Candy joined the Chinese Studies Program of Monash University in 2006. Since 2007, she has been engaged in the coordination and administration of the Monash University’s Chinese Incountry Program. The Monash Chinese Incountry Program (CIP) is a highly intensive short term Chinese language program taught at our partner universities in Shanghai and Beijing every summer.
Besides her administrative duties for the Chinese Incountry Program, Candy also teaches bilingual business communication and translation.
- Master of Interpreting and Translation Studies, Monash University, 2007.
- Diploma of Interpretation and Translation, Foreign Affairs College In-Service Training Centre, Beijing, PR China, 2003.
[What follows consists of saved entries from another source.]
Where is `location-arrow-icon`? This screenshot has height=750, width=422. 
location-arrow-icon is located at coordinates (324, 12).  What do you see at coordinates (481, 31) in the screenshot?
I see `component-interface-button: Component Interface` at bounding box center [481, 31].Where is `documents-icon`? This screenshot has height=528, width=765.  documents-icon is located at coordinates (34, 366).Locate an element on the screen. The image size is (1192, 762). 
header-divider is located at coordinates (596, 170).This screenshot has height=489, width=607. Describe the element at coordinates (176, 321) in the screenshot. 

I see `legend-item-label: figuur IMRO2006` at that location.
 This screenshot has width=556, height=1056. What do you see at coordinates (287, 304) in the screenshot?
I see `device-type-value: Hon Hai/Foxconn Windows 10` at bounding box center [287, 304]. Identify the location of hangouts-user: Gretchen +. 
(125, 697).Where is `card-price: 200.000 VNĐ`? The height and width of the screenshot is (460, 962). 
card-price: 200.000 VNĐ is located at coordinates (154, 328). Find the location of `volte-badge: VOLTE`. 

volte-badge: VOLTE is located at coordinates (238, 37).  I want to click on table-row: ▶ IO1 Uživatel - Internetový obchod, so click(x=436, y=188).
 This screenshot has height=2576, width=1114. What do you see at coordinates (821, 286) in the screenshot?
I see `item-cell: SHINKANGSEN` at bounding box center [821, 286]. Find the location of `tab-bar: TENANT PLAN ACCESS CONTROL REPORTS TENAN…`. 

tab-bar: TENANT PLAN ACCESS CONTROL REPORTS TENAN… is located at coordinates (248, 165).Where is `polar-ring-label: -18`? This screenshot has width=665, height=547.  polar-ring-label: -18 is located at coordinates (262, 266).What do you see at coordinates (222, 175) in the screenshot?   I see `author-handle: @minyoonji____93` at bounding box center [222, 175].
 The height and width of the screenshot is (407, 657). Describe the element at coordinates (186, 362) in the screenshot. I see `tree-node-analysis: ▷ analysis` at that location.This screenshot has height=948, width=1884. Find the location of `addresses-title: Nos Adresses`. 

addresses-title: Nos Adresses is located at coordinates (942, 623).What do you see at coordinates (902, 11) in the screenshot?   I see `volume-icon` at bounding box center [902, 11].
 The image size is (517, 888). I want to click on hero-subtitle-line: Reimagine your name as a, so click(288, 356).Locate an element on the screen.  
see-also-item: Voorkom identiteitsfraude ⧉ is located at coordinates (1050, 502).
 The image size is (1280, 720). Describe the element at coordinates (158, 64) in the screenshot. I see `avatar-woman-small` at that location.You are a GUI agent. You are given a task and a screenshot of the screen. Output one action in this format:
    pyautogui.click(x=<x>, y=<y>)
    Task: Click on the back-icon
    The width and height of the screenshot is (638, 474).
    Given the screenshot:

- Bachelor Degree in Economics, The University of International Business and Economics, Beijing, PR China, 1986
Candy’s research interests lie in the areas of bilingual business communication, translation studies and language immersion program. She has published several translations from English to Chinese.
- Management Skills Test 50
Translated from English to Chinese, published by China Economic Press, 1992, Editor in Charge: Luan Jianmin
- Letters to Judy
Translated from English to Chinese, published by China Foreign Culture and Publishing Company, 1988, Editor in Charge: Cang Tian
- 2009 (with Lijian Hong, Baomei Xu) “An Exploration of Internationalisation of Chinese Teaching-A Case Study of Monash Chinese Incountry Program” at the International Workshop of “Teaching Chinese as an International Language” (Monash, Clayton, August 2009)
- Chinese for business communication part 1
- Chinese for business communication part 2
These units provide students with Chinese language training in a business and commerce context. By exposing students to a specialised business text style, students who wish to further improve their Chinese language proficiency can have an opportunity to grasp the language features of business texts and practice writing and translating related texts, thus developing their current bilingual language proficiency as well as broadening their career opportunities.